European Communities

European Union

==Key events==
- 1948 – Treaty of Brussels establishing the Western Union;
- 1948 – Formation of the International Authority for the Ruhr
- 1949 – Treaty of London establishing the Council of Europe
- 1950 – Schuman Declaration proposes pooling French and German markets for coal and steel
- 1951 – Treaty of Paris creates the European Coal and Steel Community (ECSC)
- 1954 – Paris Agreements; Western Union transformed into Western European Union
- 1957 – Treaty of Rome creates European Economic Community (by "The Six": Belgium, France, Italy, Luxembourg, the Netherlands and West Germany)

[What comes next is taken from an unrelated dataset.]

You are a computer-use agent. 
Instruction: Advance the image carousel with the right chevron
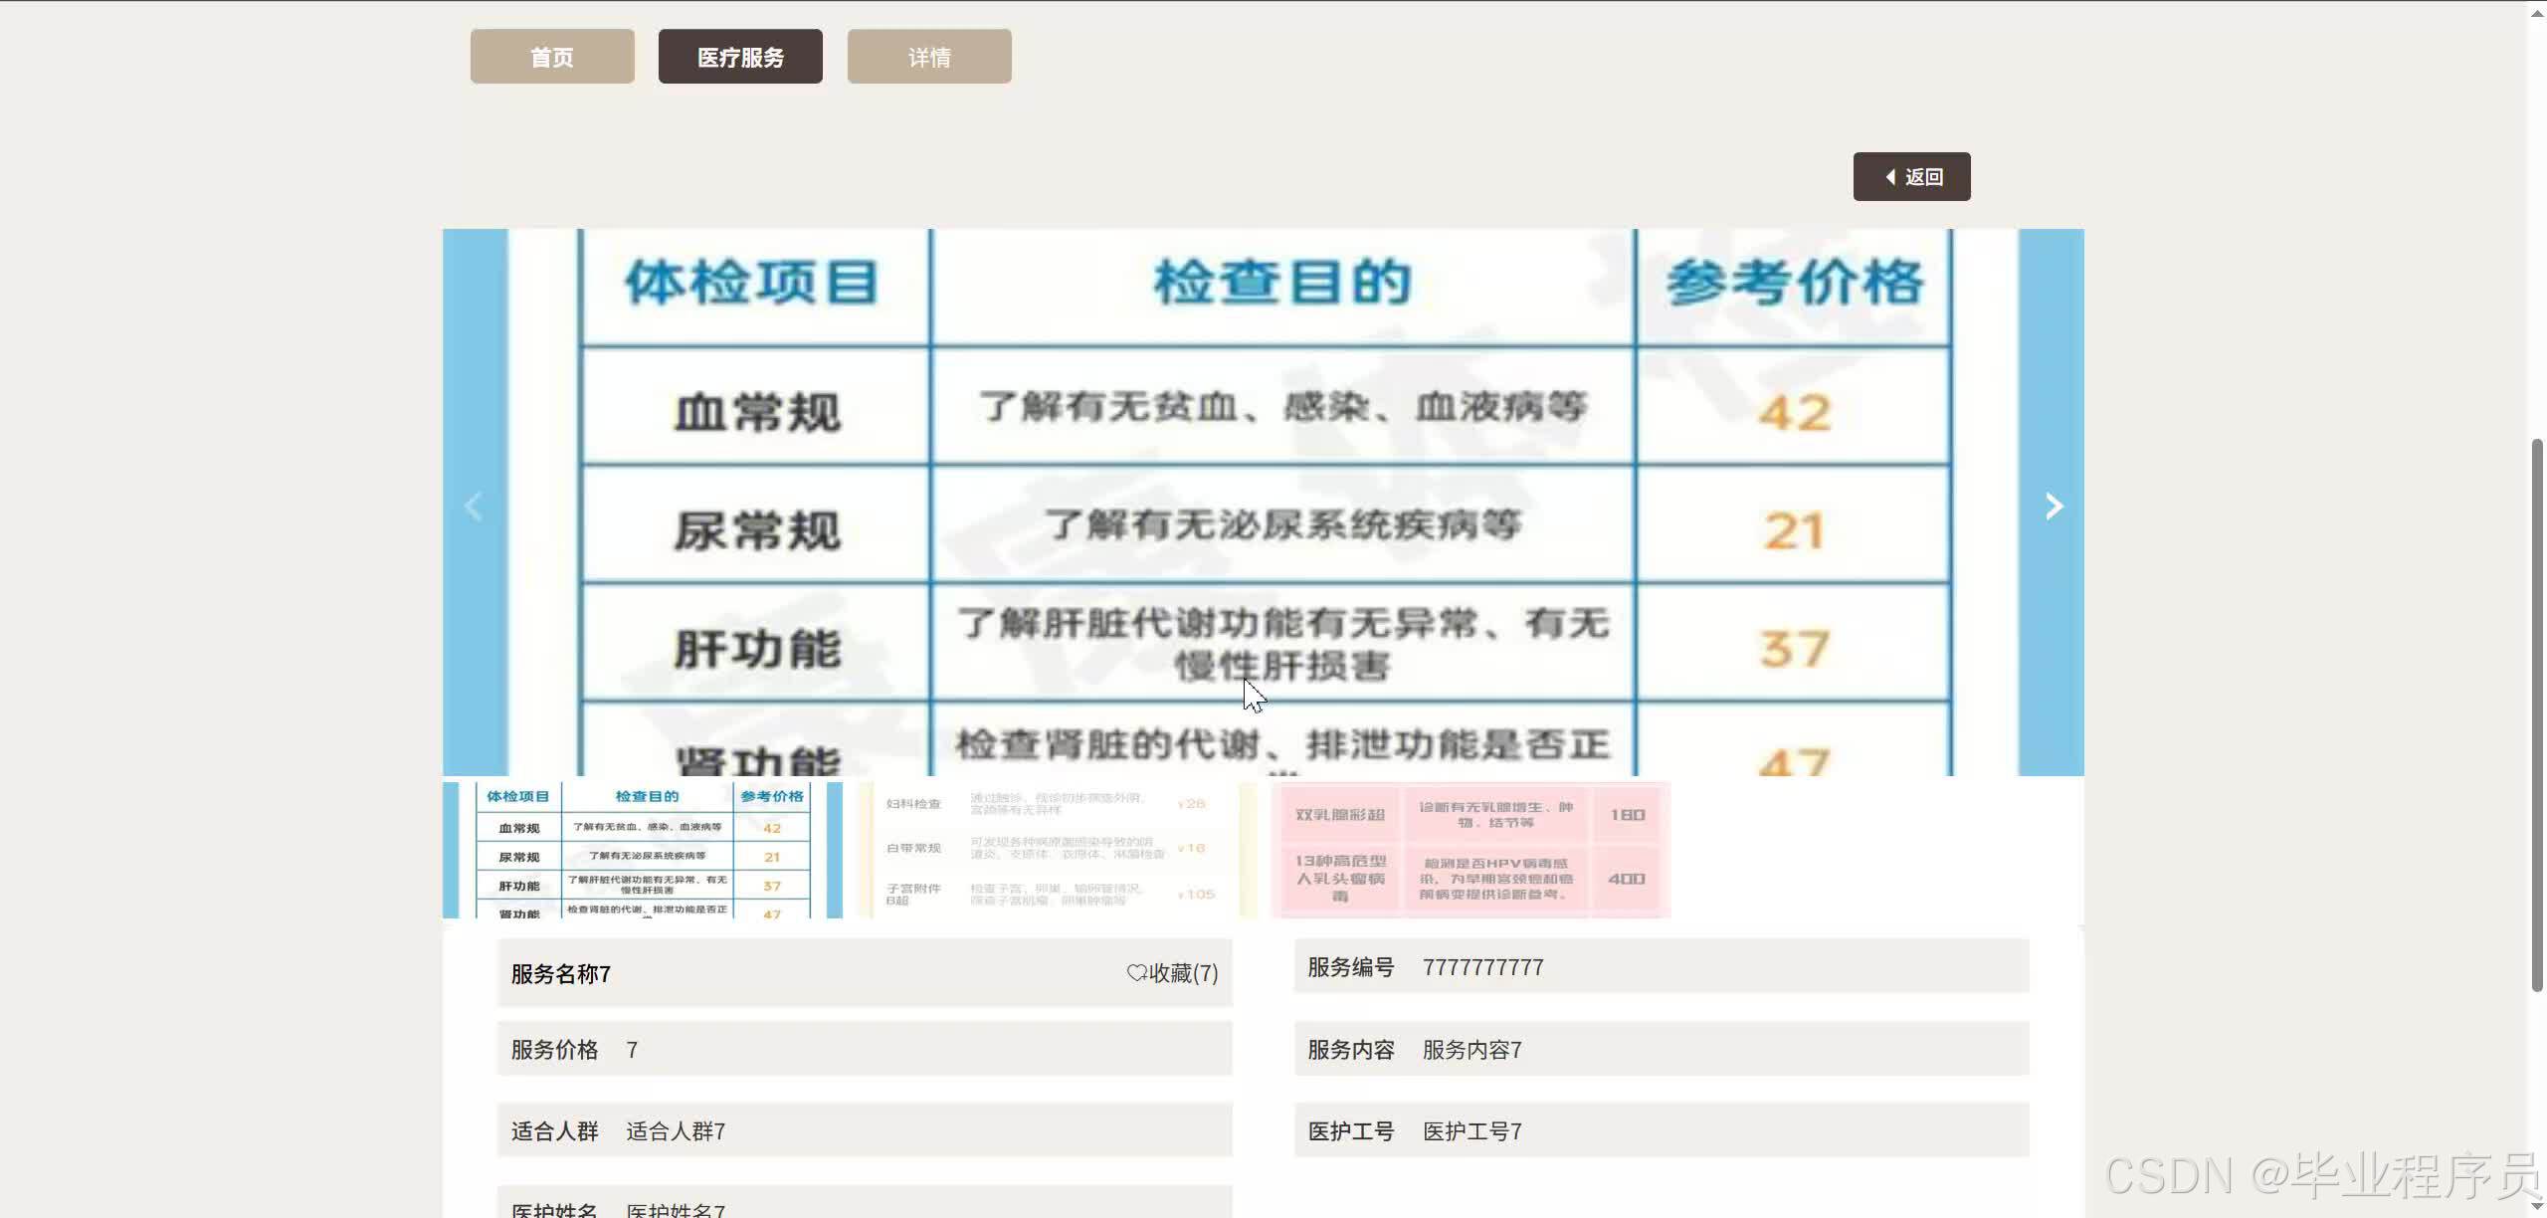[2053, 506]
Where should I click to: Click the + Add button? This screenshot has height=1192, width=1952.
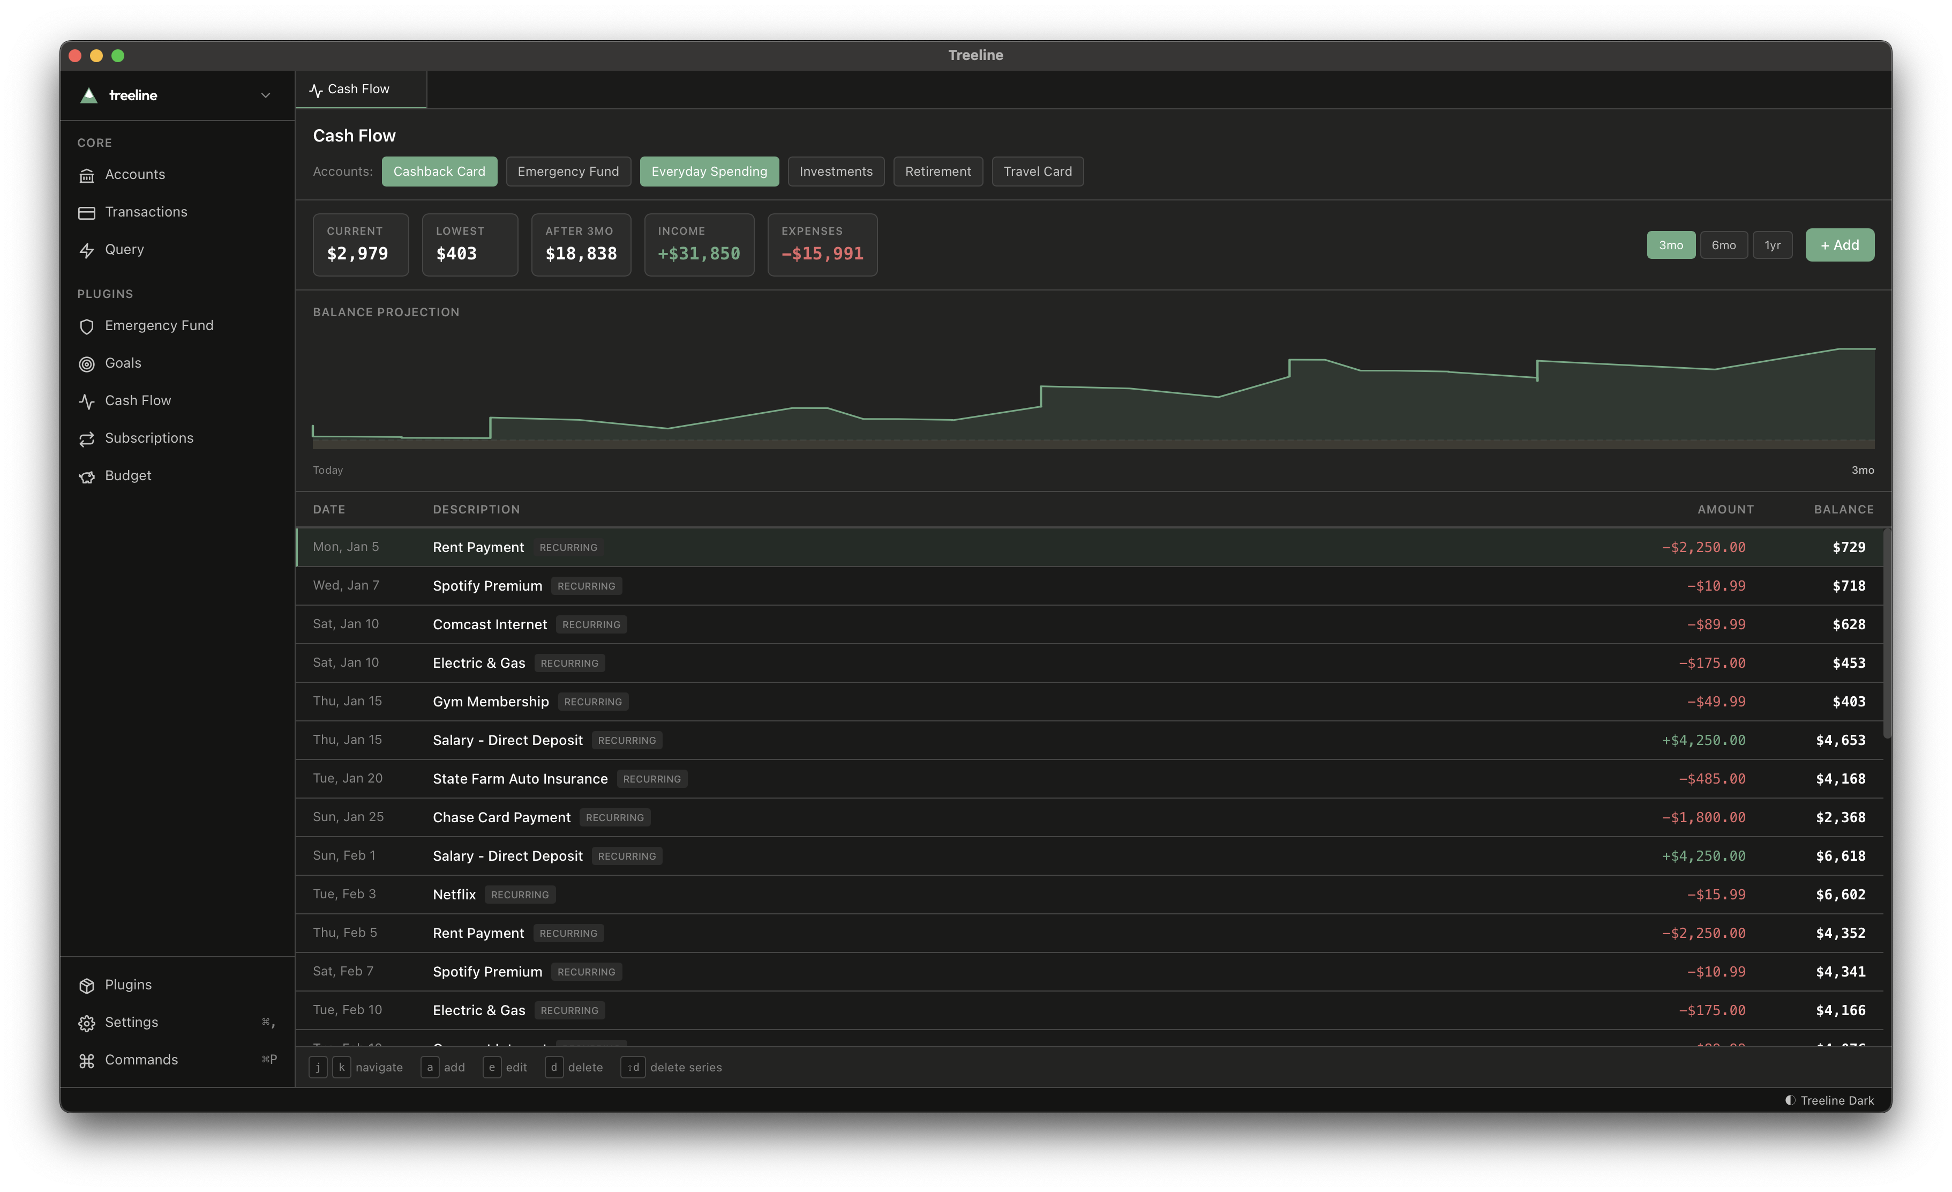1840,245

- 1963 – Ankara Agreement initiated a three-step process toward creating a Customs Union which would help secure Turkey's full membership in the EEC.
- 1963 – Charles de Gaulle vetoes UK entry
- 1967 – ECSC, EEC and Euratom merged
- 1973 – Accession of Denmark, Ireland and the UK
- 1979 – First direct elections to Parliament
- 1981 – Accession of Greece
- 1985 – Delors Commission, Greenland leaves Community.
- 1986 – Single European Act; Accession of Portugal and Spain; flag adopted
- 1987 – Turkey has applied to join the membership.
- 1989 – The fall of the Iron Curtain in Eastern Europe
- 1992 – Maastricht Treaty formally called the Treaty on European Union - The European Union is born and Euro was introduced as the fellow currency (Denmark and the UK are not included in the EMU (European Monetary Union)).
- 1993 – Copenhagen criteria defined
- 1995 – Accession of Austria, Finland and Sweden; Schengen area established
- 1997 – Treaty of Amsterdam
- 1999 – Fraud in the Commission results in resignation
- 1999 - The Euro as an 'accounting currency' officially replaces twelve national currencies
- 2002 – Euro banknotes and coins physically replace the twelve national currencies
- 2003 – Treaty of Nice
- 2004 – Accession of ten countries (Cyprus, Czech Republic, Estonia, Hungary, Latvia, Lithuania, Malta, Poland, Slovakia, Slovenia); signing of Constitution
- 2005 – France and the Netherlands reject the Constitution after own internal referendums (for France it was a binding one only)
- 2005 – Accession negotiations for full membership started with Croatia and Turkey.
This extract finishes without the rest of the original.